=== Section Start ===
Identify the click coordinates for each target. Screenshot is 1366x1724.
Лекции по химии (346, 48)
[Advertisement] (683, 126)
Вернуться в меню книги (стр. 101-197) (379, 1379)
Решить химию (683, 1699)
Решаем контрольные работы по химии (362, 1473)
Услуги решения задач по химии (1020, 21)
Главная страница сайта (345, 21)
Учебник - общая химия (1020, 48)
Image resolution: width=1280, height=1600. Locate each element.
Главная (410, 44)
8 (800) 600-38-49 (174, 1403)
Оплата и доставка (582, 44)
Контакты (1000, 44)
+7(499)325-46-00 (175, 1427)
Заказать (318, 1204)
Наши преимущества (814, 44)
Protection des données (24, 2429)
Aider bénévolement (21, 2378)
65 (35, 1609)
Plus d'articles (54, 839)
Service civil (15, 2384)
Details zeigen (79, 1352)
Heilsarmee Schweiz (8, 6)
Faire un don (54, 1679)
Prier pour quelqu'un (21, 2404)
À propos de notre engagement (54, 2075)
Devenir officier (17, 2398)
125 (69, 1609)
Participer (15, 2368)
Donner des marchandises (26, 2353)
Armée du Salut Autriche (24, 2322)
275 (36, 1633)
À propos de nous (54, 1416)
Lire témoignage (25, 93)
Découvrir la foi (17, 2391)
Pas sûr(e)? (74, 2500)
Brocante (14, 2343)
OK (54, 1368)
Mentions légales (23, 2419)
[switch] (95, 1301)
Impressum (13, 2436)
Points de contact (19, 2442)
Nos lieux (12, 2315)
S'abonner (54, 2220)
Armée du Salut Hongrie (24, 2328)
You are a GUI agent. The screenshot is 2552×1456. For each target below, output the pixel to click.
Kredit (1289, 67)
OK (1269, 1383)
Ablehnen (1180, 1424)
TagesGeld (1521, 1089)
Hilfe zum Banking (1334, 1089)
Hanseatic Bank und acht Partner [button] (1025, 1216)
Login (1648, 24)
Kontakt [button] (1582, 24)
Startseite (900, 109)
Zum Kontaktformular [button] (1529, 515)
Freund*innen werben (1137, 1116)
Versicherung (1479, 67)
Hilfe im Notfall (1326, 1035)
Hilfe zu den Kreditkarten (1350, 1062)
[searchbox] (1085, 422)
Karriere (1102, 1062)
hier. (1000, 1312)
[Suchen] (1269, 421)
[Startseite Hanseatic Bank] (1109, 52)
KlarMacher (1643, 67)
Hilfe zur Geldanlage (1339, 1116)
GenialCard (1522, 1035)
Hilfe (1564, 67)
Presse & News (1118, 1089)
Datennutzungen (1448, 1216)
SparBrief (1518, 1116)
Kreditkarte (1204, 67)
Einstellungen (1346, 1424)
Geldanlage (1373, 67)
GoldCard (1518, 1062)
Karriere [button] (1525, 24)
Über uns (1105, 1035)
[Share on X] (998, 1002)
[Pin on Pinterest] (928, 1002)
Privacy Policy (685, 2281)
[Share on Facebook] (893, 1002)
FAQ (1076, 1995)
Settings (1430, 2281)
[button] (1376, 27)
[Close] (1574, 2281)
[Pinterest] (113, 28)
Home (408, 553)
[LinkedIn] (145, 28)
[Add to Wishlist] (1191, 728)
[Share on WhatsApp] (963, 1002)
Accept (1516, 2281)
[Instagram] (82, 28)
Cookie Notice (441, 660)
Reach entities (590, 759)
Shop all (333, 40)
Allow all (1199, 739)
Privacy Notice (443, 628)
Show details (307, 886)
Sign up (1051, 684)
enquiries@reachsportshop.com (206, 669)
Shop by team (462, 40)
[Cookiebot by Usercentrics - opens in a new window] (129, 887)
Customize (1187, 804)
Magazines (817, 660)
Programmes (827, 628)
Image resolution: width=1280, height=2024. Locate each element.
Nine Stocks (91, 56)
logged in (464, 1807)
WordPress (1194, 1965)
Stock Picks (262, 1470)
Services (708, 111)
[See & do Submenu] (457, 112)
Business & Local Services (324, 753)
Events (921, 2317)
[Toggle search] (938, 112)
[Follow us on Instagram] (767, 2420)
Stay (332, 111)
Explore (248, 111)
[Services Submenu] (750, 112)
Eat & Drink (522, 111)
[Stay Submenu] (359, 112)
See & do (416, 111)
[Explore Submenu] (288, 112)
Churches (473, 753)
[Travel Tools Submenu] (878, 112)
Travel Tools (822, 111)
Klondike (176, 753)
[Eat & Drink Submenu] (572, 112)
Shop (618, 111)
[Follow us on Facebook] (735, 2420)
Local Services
=== Section End ===
Tally the lines of the data that contain the string "Locate" and report the total alone.

> _ANSWER TO THIS EXERCISE_:
2